Her other two children, Patricia and Ryan, were handling Haley's disappearance okay on the outside, but kids adapt more easily than adults. Marcia tried to concentrate on them and shower them with attention and comfort, but again she simply couldn't. Some probably figured that she hurt too much. That was part of it, but there was more. She neglected Patricia and Ryan because all she worried about right now, her sole focus, was on Haley--bringing her back home. Then, after that, she would make it up to her other children.
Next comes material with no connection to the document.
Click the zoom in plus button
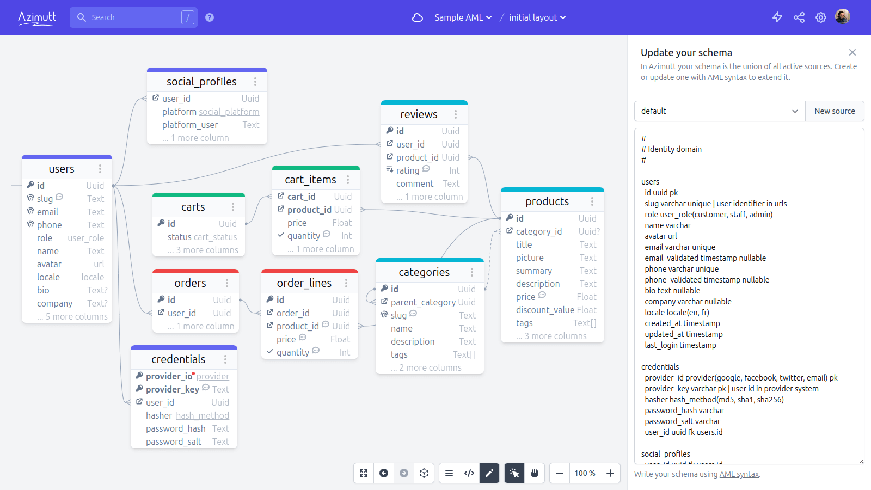Screen dimensions: 871x490 point(610,473)
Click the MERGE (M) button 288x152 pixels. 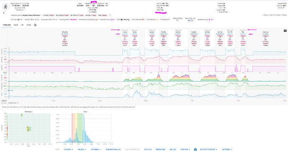tap(160, 149)
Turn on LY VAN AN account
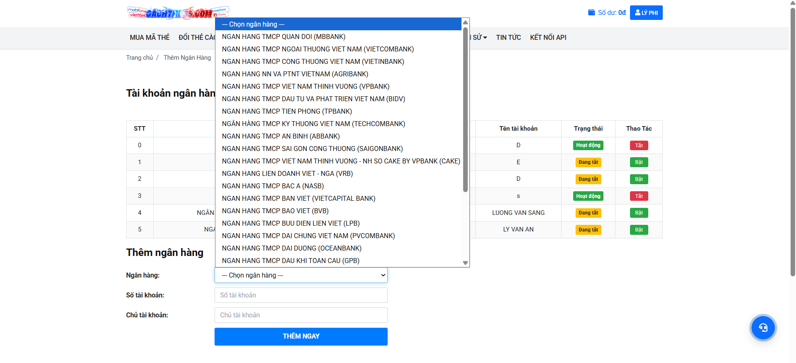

Marcia's own sister, Merilee, the popular know-it-all from Great Neck, had the nerve to say, "You need to focus on your husband and other children and stop wallowing," and when she said that word--"wallowing"!--Marcia wanted so much to punch Merilee in the face and tell her to worry about her own damn family and that her son Greg was taking drugs and her husband, Hal, was probably having an affair and to shut the hell up. Patricia and Ryan would hopefully get through this, Merilee--and you know what? Their best chance at being okay wouldn't be by having a mother who made sure that Ryan's lacrosse stick pocket was properly broken in or that Patricia's costume was the right shade of gray. No, the thing that would make them fine and whole, the only thing, would be to bring their older sister back home.
When that happened, and only when that happened, would the rest of them have a chance to survive.
But the sad truth was, it wasn't as though Marcia spent all day looking for Haley. She tried, but a horrible exhaustion kept creeping in. Marcia wanted to stay in bed in the morning. Her limbs felt heavy. Even now, making this odd pilgrimage down the corridor was difficult for her.
Ninety-three days.
Up ahead Marcia could start making out Haley's locker. A few days after the disappearance, some friends started decorating the metallic front like one of those curbside shrines you see when someone dies in a car crash. There were photos and wilting flowers and crosses and notes. "Come home, Haley!" "We miss you!" "We will wait for you." "We love you!"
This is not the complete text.